[Pixel coordinate grounding data]
####################
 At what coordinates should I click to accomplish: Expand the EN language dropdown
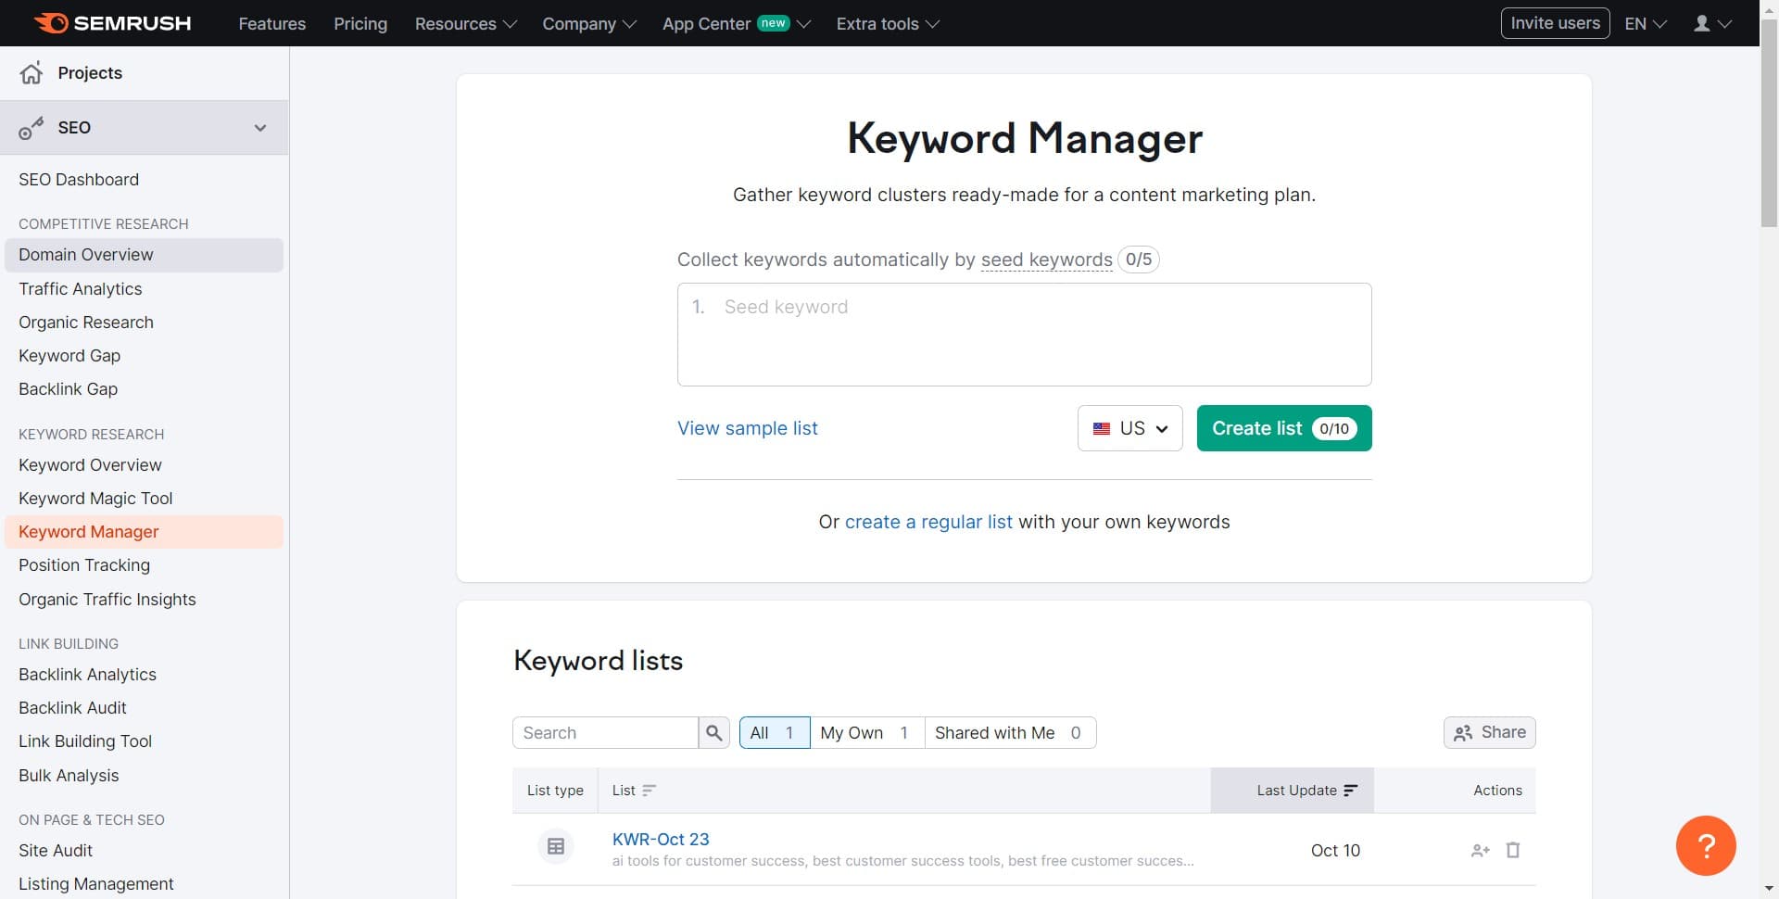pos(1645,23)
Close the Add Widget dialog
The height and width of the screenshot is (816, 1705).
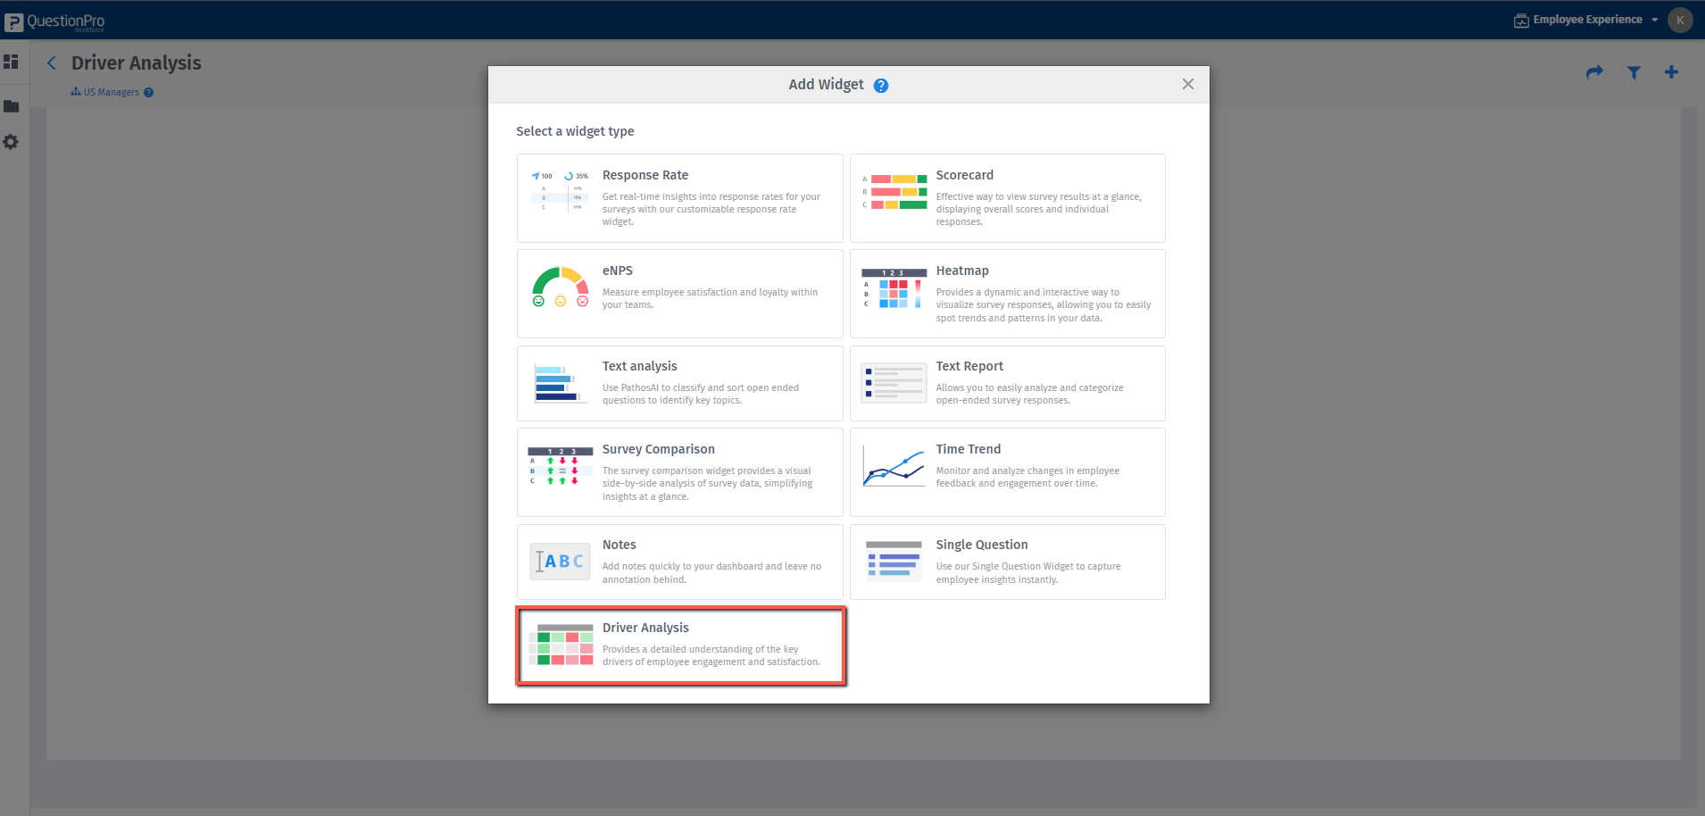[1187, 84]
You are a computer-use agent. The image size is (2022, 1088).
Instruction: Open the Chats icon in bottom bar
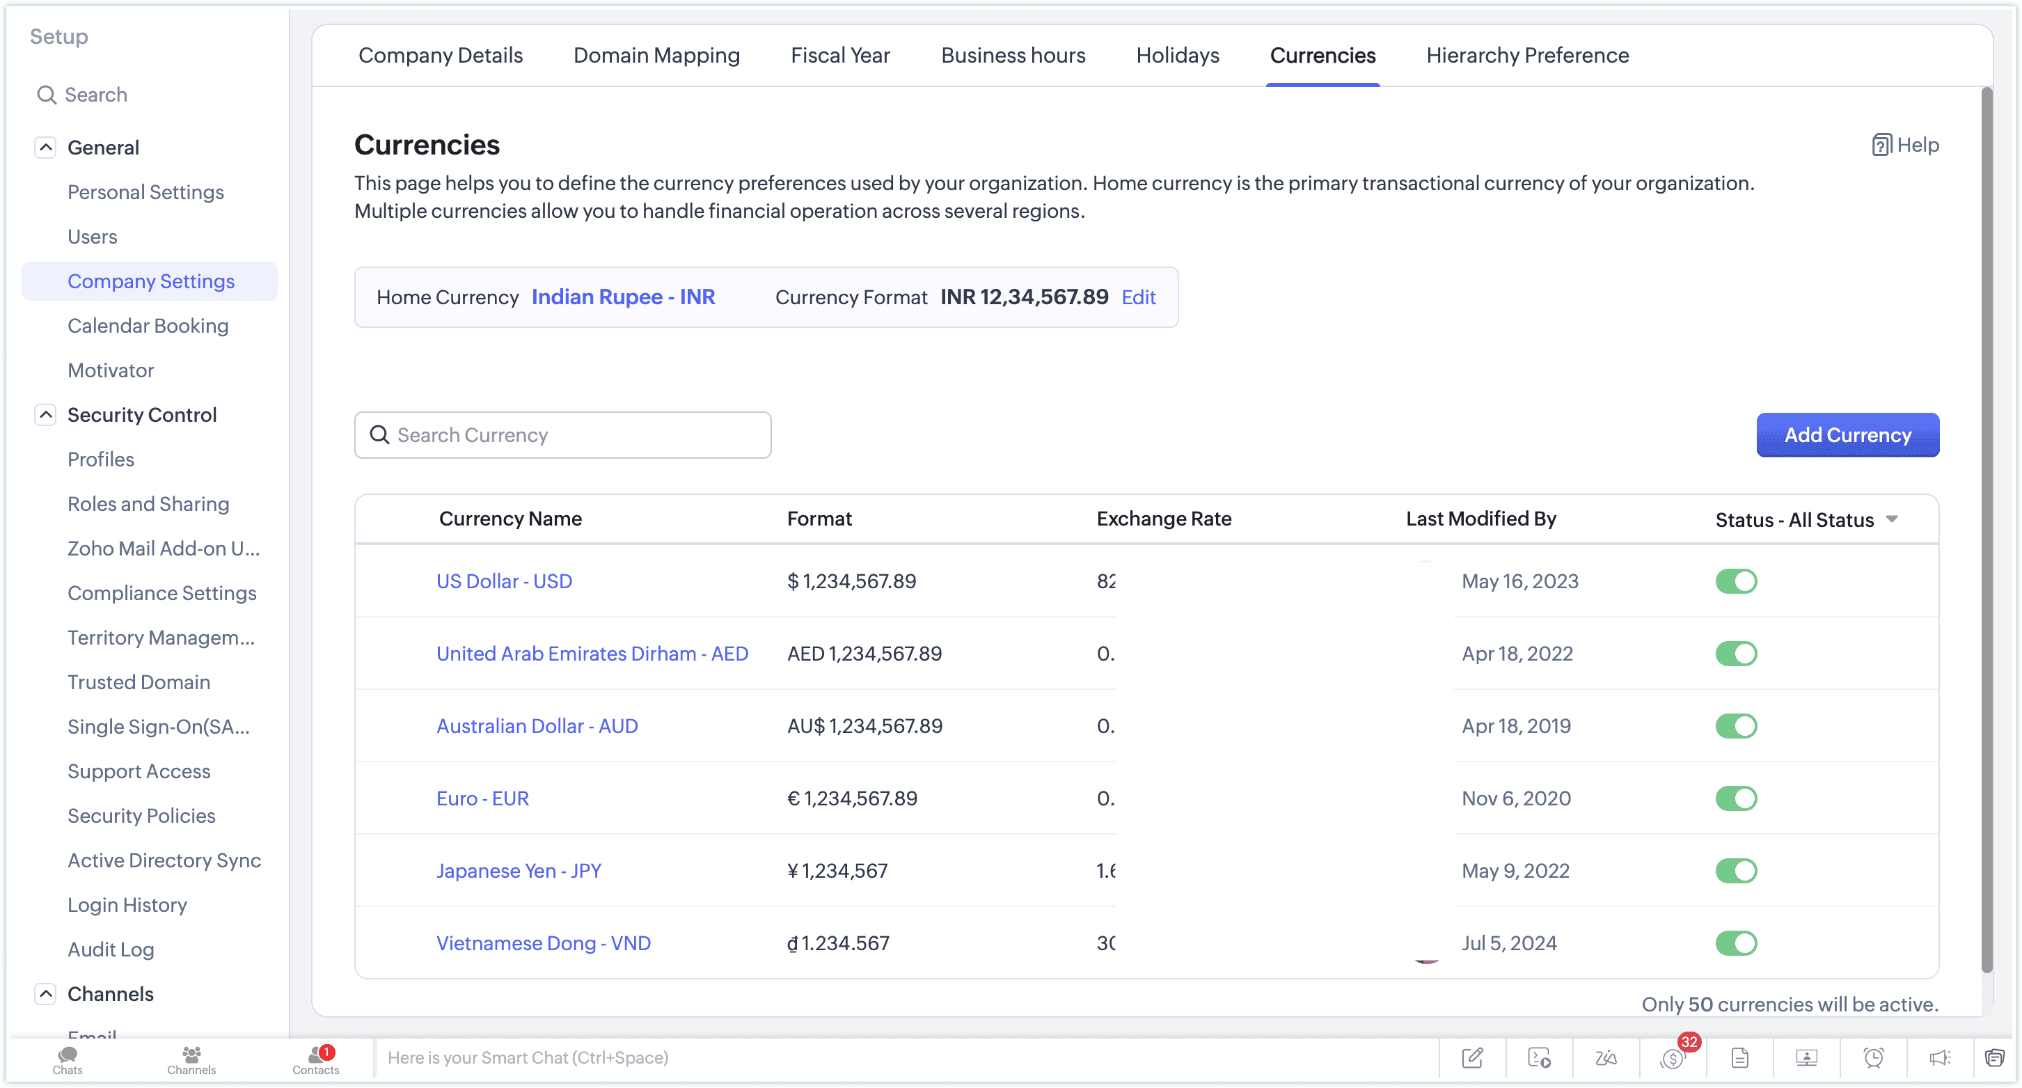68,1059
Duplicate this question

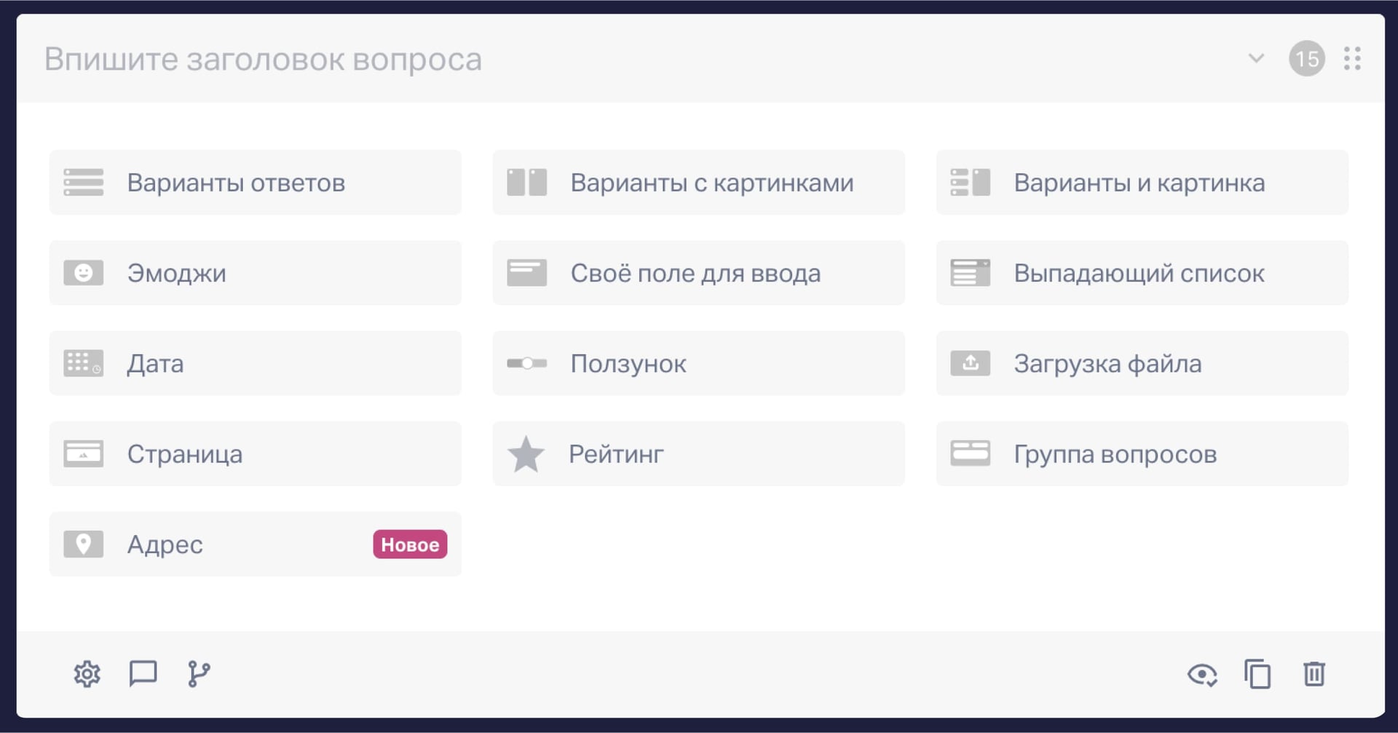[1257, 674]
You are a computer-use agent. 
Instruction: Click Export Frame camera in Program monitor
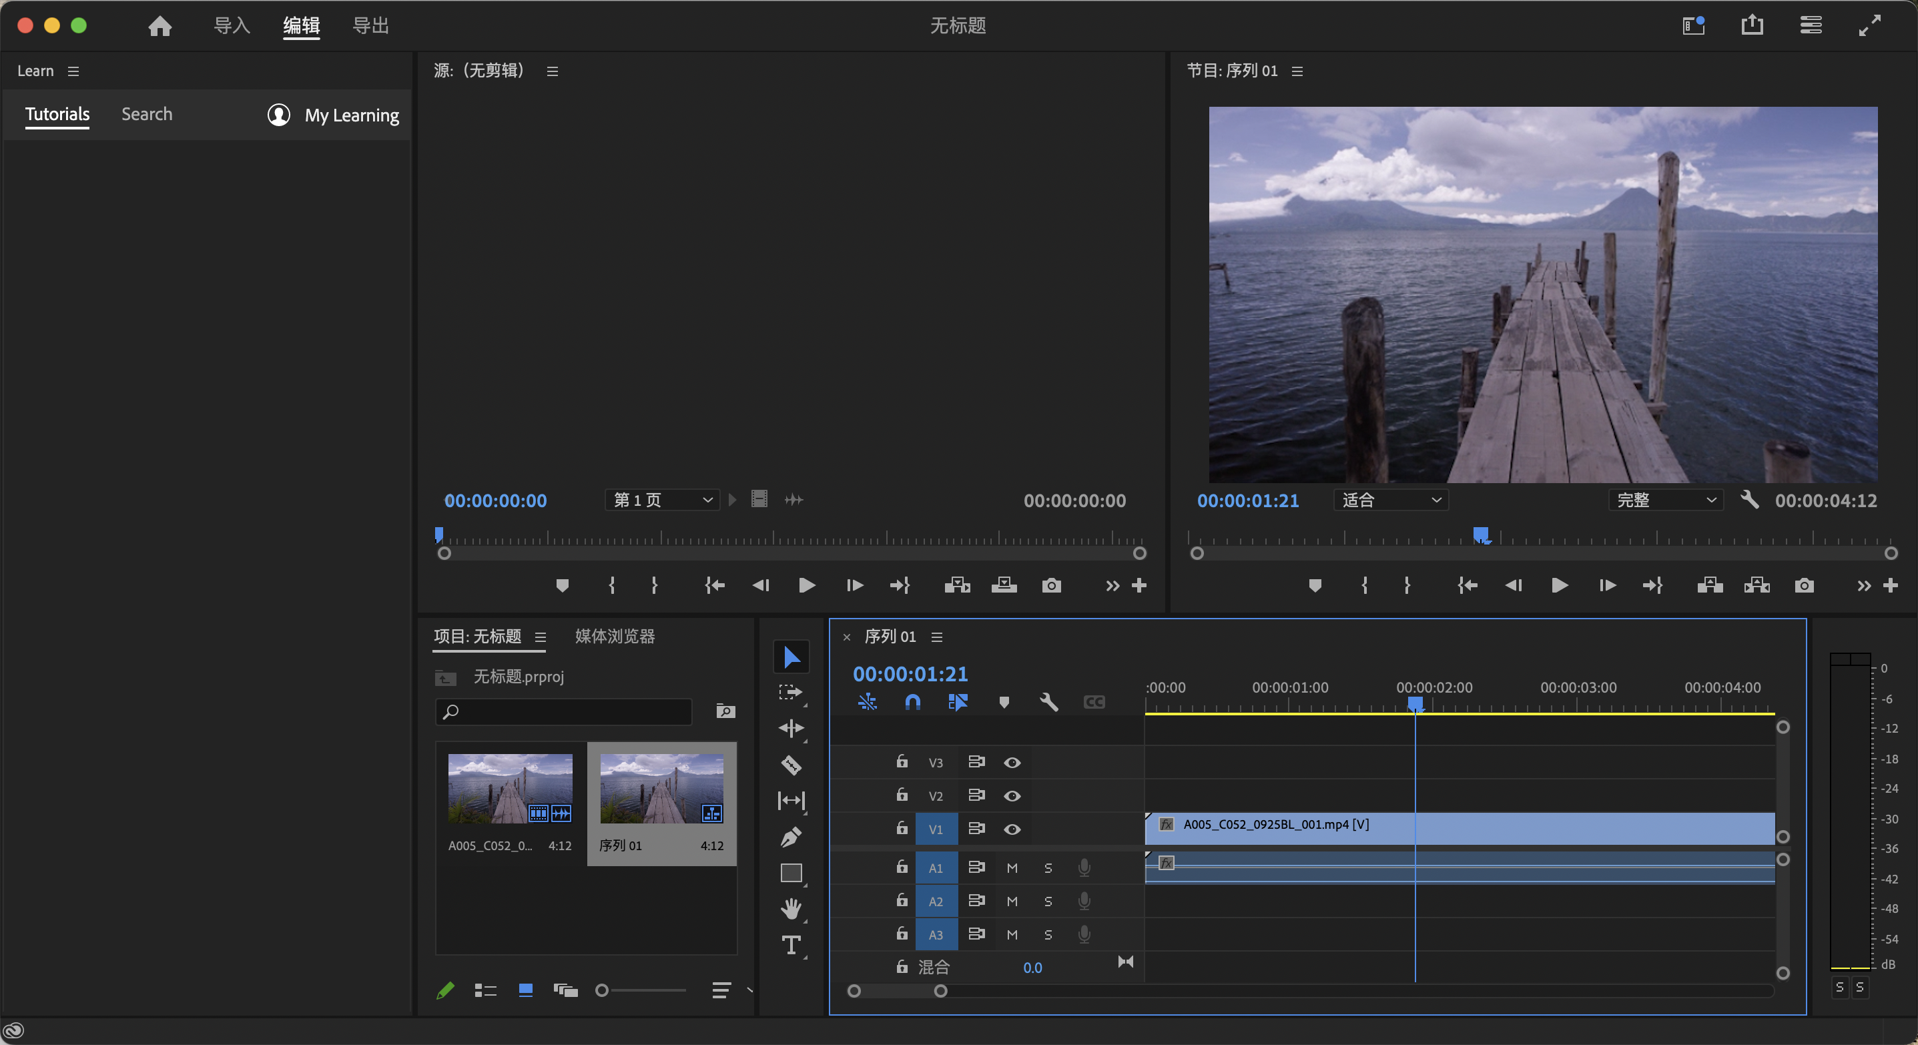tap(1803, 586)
####################
## EXERCISE REQUIREMENTS
With the pictures left out, copy exactly the lines from the one containing "Duplicate this question" through the final line of the records above, both included.

## TASK RESULT
Duplicate this question

[1257, 674]
You are a computer-use agent. 
Instruction: Click Export Frame camera in Program monitor
tap(1803, 586)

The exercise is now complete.